Wednesday, December 31, 2008

Goodbye 2008!

Here is my best image of 2008. The Dumbell Nebula.
Well, 2008 has to go down as the worst weather on record along with the worst economic downturn, thanks to the behaviour of our banks!

Summer was a wash out, cloud, rain and waterlogged gardens. We are now having the harshest Winter that we have had for years, heavy snow well before Christmas and now in the grip of Artic conditions.

Gloom and Doom aside, I did manage to capture some good images around March time and later when I got my Skywatcher 80ED Pro. Since buying the Skywatcher the weather went downhill and I have not really had chance yet to go after some good DSOs. I want to image M42 again and the Horsehead Nebula, Crab Nebula and Triangulum Galaxy with the 80ED Pro. Lets hope that next year things will improve.

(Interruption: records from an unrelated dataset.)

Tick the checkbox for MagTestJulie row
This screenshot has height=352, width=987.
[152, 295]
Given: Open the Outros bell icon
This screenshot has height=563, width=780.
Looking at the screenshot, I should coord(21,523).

The trouble is that it is easy to loose interest if you don't get chance to try things out.

I now have three scopes, Skywatcher 130m reflector, Skywatcher ST80 and Skywatcher 80ED Pro along with the SLT computerised mount.

Wednesday, December 24, 2008

Christmas in space

Probably one one of the most famous photos ever!
The Earth rising over the Moon at Christmas in 1998. On Christmas Eve the crew of Apollo 8 sent a live TV broadcast from the Moon. Everytime I see this photo it gives me the feeling of lonleyness, our Earth is so insignificent, a beautiful blue ball in space.

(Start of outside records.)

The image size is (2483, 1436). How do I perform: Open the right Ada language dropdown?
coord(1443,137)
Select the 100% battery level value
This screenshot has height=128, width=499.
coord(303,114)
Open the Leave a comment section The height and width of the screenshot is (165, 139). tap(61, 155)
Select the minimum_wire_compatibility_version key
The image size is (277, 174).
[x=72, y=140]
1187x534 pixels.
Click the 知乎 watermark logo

The words of Genesis in the broadcast really come to life!

Sunday, December 21, 2008

Apollo 8 Launch

Forty Years ago today three astronauts did the unthinkable!
Apollo 8 was launched to orbit of the Moon and return. The year was 1968.
I was 14 years old at the time and remember and followed the whole mission, especially the live broadcast from the Moon on Christmas Eve and the reading of Genesis from the Bible as the pictures were shown. I have a DVD of the broadcast and brings back many memories of that Christmas in 1968!

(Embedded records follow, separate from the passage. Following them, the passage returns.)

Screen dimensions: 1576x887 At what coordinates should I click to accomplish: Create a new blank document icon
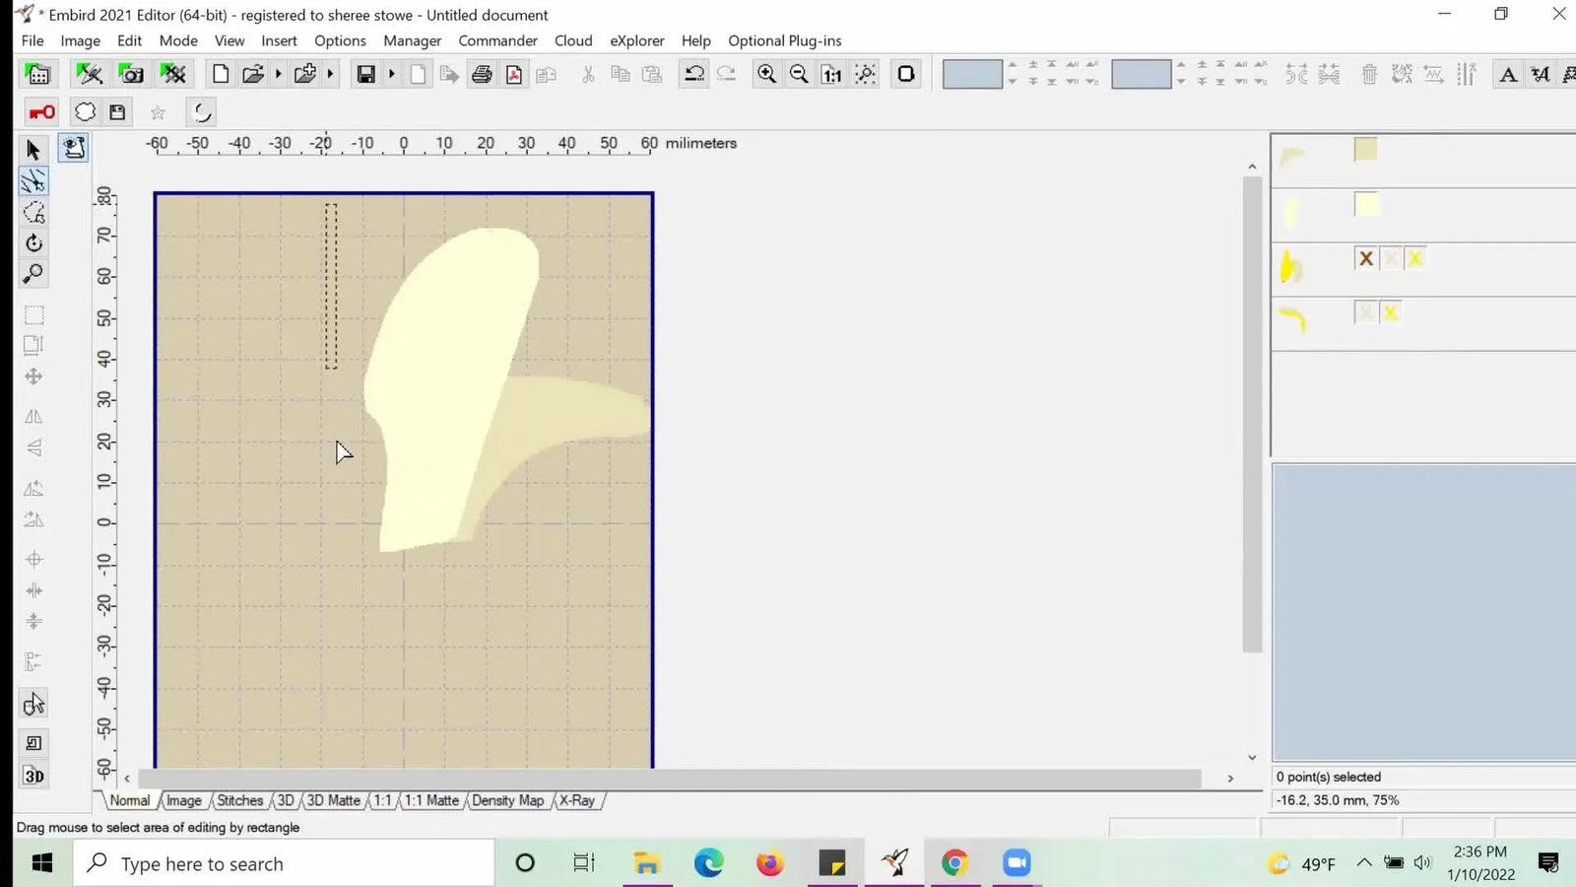pos(221,74)
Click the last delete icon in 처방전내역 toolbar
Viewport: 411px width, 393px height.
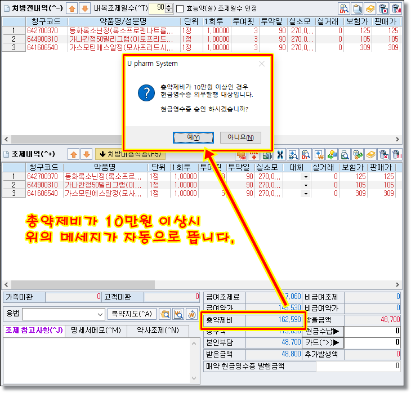[396, 8]
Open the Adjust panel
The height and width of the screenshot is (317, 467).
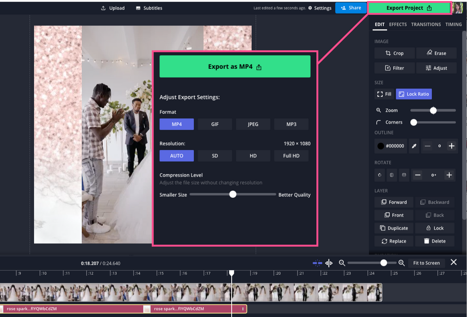pos(436,68)

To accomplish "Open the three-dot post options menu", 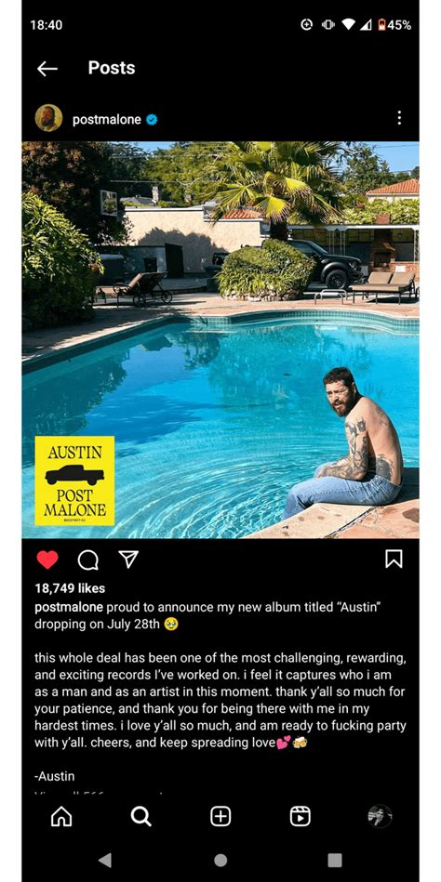I will (399, 117).
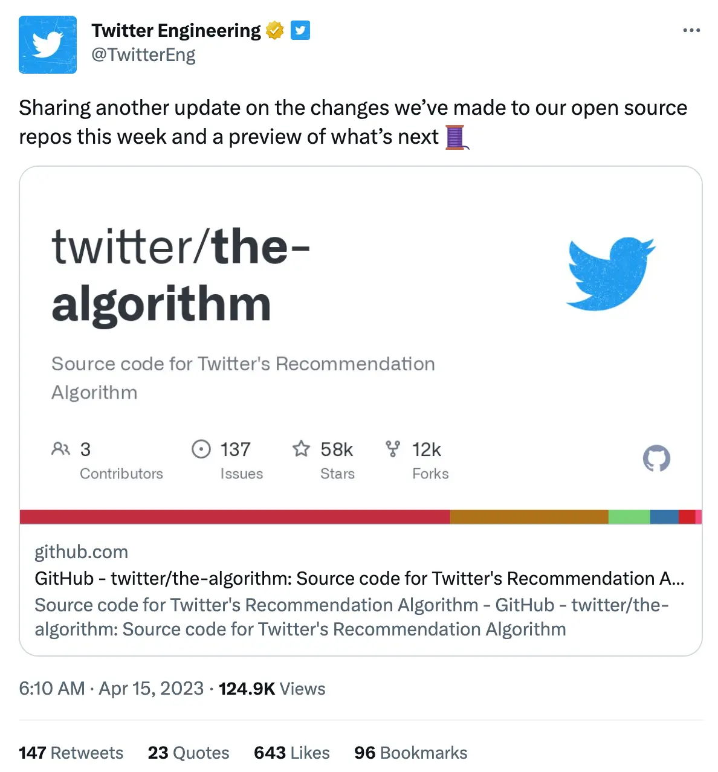Click 643 Likes to view likers

pos(291,753)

After launching on December 21, 1968, the crew took three days to travel to the Moon. They orbited ten times over the course of 20 hours, during which the crew made a Christmas Eve television broadcast in which they read the first 10 verses from the Book of Genesis. The crew timed this reading to coincide with a full view of planet Earth hanging in the empty blackness of space while clearly showing the rich diversity of the living planet as indicated in Terran colors, seas, landforms, and weather patterns, rising over the dull gray horizon of the lifeless Moon. At the time, the broadcast was the most watched TV program ever. Apollo 8's successful mission paved the way for Apollo 11 to fulfill U.S. President John F. Kennedy's goal of landing a man on the Moon before the end of the decade.

Tuesday, December 02, 2008

Moon, Venus and Jupiter

A lovely view tonight of the Moon, Venus and Jupiter.

This morning we had heavy snow so the ground tonight is freezing with deep snow on the ground, not ideal for setting up equipment!

These images taken at twilight with my Canon 350D and 200mm zoom lens. Last night Venus went behind the Moon, but it was cloudy so couldn't get a shot of it.

Here a zoom image of just Venus and Jupiter as they are close together.